Lorenz ランサムウェア用の復号器が無償で提供されている

Lorenz ransomware decryptor recovers victims’ files for free

2021/06/29 BleepingComputer — オランダのサイバー・セキュリティ企業である Tesorion は、Lorenz ランサムウェアに対する復号器を公開したことで、被害者は身代金を支払うことなく、ファイルの一部を復元できるようになった。2021年4月に活動を開始した Lorenzは、手動で運用されるランサムウェアであり、12件の被害者から盗み出したデータを、データ流出サイトに掲載している。

Lorenz は活発な活動をしているわけではなく、他のランサムウェアと比べて、ここ数ヶ月で先細りになってきている。Lorenz ランサムウェアの復号化ツールは、NoMoreRansom からダウンロードすることが可能であり、被害者は暗号化されたファイルの一部を復元することが可能だ。一般的なランサムウェア復号ツールとは異なり、Tesorion の復号ツールは方式が異なり、特定のファイル・タイプしか復号できない。

Tesorion の研究者である Gijs Rijnders は、BleepingComputer に対し、Office ドキュメント/PDF ファイル/一部の画像タイプ/ムービー・ファイルなどの、普及しているファイル構造であれは、復号化が可能だと述べている。この復号化ツールは、すべてのファイル・タイプを復号化するわけではないが、身代金を支払わなくても、重要なファイルを復元できる。

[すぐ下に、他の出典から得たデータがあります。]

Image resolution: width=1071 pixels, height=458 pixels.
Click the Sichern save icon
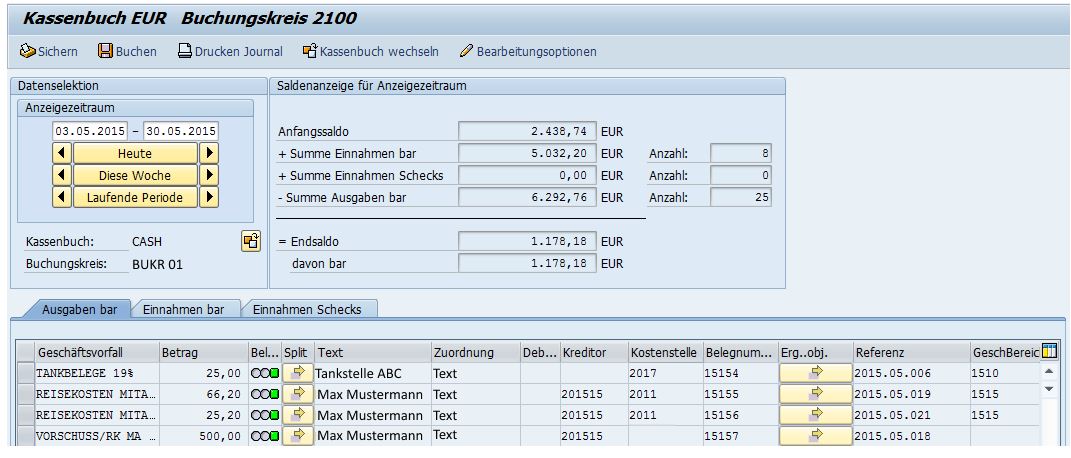point(28,51)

この記事では、実際に Tesorion の復号機を使った例を示しています。XLS および XLSX などの、一般的なファイル・タイプであれば問題なく復号できます。しかし、未知のファイル・タイプやマイナーなファイル・タイプだと、復号できません。Tesorion は、この復号化ツールの提供に加えて、Lorenzランサムウェアが使用する暗号化技術に関する洞察も提供しています。Rijnders は、ブログ記事の中で、暗号化の実装方法のバグによりデータが失われ、身代金を支払ってもファイルが復号化されない可能性があると説明しています。このバグにより、ファイル・サイズが 48 Byte の倍数になるたびに、最後の 48 Byteが失われると説明しています。かりに、マルウェアの作者から復号化ツールを入手したとしても、これらのバイトは復元できないそうです。